Could you copy every line of the data that contains "scrollbar"?

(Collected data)
..............................

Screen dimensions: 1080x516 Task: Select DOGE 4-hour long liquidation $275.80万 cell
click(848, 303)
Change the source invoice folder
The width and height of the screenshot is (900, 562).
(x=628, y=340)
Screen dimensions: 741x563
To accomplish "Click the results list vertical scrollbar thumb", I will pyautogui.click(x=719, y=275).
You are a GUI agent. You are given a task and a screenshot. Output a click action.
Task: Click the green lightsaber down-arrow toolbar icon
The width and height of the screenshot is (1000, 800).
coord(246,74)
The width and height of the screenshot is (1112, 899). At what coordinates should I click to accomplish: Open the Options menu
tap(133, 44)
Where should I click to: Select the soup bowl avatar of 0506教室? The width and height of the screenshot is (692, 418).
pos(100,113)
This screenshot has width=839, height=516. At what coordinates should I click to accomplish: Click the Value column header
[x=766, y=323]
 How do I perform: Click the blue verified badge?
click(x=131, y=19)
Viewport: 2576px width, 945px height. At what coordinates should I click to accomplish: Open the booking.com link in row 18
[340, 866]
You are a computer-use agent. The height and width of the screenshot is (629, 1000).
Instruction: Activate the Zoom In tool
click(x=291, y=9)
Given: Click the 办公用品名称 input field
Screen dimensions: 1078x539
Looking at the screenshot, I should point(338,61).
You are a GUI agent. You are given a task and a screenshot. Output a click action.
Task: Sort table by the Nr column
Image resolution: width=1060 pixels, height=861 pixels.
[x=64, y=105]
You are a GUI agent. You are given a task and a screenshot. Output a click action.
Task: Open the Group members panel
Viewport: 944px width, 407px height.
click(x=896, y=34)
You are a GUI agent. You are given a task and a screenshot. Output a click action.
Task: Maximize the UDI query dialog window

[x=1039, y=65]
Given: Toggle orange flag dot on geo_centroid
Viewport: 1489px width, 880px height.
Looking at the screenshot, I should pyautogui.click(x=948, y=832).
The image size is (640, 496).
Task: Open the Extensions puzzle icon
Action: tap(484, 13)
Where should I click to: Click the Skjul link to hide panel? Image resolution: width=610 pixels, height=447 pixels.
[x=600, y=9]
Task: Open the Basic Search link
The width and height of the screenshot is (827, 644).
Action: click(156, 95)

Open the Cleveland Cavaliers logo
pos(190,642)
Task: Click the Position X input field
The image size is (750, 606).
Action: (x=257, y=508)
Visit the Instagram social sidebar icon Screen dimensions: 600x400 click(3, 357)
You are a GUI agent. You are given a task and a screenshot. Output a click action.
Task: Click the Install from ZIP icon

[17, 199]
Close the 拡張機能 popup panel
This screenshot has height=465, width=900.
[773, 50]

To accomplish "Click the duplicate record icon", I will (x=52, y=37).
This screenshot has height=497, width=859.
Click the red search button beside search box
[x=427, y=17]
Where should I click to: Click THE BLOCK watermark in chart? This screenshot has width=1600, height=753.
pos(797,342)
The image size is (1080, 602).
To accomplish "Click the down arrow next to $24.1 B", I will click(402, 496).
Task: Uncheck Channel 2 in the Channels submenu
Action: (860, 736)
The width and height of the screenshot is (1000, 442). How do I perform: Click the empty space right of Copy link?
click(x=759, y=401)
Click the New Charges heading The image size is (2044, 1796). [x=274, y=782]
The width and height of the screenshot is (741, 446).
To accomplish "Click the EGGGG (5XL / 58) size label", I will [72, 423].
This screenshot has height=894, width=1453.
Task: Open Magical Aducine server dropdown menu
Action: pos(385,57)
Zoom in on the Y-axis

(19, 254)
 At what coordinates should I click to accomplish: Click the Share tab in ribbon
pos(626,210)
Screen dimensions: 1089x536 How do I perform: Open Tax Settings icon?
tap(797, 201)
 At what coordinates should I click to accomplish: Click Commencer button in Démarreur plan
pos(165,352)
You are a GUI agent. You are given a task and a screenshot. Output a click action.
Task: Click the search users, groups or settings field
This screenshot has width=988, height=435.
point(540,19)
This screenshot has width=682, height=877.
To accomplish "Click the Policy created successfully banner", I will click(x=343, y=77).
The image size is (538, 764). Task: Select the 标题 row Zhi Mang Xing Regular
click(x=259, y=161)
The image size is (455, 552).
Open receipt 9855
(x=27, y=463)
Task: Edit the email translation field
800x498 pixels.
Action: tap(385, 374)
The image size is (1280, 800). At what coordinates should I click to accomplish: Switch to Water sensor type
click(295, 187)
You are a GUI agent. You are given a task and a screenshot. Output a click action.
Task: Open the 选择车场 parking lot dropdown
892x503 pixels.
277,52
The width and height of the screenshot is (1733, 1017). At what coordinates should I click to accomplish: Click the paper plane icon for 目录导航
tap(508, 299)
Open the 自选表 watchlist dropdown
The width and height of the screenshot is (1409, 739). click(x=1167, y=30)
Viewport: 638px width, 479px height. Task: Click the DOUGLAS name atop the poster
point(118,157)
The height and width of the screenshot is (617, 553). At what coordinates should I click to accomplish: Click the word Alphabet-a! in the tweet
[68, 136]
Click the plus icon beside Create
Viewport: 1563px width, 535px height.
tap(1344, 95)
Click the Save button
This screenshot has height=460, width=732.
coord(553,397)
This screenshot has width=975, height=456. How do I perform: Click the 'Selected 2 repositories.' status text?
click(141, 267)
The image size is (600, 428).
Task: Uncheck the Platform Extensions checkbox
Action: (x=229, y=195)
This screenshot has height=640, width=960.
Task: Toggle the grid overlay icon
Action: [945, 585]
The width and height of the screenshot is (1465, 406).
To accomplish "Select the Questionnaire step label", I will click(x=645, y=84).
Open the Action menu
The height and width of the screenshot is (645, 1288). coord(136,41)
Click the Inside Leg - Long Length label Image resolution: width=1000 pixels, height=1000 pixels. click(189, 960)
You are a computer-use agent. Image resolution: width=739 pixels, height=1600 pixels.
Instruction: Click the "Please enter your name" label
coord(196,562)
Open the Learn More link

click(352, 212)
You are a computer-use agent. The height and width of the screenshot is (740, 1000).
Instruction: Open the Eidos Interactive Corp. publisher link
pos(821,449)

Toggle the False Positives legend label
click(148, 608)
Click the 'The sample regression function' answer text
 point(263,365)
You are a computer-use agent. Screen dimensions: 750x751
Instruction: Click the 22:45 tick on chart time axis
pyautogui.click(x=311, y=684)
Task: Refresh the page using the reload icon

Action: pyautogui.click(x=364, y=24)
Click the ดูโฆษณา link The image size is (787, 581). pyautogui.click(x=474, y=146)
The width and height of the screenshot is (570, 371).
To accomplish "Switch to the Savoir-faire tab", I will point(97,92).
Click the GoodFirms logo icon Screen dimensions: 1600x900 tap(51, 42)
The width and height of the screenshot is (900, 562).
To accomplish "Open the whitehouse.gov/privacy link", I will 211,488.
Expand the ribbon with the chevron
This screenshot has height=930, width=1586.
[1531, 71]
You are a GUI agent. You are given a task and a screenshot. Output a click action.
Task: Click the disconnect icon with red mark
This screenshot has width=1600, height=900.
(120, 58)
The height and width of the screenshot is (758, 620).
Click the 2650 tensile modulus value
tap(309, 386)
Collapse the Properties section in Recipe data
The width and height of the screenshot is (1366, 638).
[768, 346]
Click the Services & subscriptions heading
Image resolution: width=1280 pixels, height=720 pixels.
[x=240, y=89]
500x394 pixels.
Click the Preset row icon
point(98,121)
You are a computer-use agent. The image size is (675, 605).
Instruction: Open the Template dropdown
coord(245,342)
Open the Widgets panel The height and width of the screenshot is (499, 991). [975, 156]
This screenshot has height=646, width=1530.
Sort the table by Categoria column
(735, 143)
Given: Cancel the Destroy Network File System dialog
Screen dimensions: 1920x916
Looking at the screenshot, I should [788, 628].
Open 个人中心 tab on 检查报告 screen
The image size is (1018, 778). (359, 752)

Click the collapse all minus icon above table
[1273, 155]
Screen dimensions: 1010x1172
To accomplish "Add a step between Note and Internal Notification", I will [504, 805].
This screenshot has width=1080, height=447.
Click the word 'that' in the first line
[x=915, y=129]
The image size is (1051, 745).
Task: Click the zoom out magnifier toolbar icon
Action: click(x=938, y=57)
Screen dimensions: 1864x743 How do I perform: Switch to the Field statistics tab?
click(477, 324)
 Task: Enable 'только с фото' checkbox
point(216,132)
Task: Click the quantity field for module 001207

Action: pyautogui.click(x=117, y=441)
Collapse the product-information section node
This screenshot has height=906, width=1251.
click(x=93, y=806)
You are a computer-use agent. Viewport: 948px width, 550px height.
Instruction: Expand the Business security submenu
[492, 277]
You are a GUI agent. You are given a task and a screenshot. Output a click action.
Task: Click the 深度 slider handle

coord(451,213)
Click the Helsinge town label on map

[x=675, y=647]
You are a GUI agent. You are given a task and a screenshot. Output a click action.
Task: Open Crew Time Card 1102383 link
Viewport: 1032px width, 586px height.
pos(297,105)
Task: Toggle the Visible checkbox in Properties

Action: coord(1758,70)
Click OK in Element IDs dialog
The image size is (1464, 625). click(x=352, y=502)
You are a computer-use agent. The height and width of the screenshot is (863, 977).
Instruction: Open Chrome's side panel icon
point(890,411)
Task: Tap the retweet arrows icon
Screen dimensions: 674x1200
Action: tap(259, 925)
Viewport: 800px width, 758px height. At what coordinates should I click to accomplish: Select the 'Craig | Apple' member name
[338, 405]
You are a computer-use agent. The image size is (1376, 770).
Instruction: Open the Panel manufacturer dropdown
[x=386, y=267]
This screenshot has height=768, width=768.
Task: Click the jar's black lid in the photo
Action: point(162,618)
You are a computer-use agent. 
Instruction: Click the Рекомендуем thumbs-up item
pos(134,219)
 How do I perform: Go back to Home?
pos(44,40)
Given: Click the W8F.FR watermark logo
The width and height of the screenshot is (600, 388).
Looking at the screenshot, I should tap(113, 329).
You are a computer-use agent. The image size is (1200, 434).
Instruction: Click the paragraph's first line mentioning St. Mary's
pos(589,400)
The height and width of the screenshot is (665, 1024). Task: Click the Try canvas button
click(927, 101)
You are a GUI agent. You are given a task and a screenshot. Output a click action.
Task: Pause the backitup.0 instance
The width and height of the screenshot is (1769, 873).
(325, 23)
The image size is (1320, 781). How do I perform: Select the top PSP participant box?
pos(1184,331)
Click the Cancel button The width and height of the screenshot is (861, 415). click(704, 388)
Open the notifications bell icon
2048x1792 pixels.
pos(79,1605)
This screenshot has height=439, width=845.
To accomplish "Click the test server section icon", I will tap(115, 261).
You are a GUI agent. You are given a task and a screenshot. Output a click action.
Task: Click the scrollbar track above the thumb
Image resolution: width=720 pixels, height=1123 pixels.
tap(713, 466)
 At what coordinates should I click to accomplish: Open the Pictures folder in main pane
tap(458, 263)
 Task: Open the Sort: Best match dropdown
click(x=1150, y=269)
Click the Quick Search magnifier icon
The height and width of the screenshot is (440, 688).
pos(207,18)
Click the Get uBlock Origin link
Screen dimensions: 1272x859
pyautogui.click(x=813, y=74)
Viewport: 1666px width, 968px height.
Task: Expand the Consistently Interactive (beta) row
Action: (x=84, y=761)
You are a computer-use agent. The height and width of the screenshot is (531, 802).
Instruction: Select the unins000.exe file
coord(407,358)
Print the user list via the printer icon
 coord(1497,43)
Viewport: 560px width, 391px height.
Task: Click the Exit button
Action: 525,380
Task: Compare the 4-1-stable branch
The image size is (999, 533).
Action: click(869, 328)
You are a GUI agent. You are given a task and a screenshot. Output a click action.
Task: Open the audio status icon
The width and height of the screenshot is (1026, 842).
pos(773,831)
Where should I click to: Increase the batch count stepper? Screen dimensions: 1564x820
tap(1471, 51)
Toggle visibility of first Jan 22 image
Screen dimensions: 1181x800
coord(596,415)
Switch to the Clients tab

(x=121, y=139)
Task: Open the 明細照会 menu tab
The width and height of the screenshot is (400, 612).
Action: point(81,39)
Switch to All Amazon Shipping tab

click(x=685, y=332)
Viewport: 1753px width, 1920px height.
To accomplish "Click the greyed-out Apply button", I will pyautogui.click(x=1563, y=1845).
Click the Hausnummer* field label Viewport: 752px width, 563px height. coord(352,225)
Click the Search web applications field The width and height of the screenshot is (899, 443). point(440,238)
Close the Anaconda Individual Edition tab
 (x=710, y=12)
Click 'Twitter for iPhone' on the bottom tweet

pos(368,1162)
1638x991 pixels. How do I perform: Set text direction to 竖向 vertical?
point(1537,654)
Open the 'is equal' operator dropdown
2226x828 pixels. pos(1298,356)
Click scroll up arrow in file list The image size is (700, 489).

..............................

* **SOLVED PROBLEM**:
To accomplish "Click the results list vertical scrollbar thumb", I will pyautogui.click(x=719, y=275).
Task: Click the scrollbar track above the thumb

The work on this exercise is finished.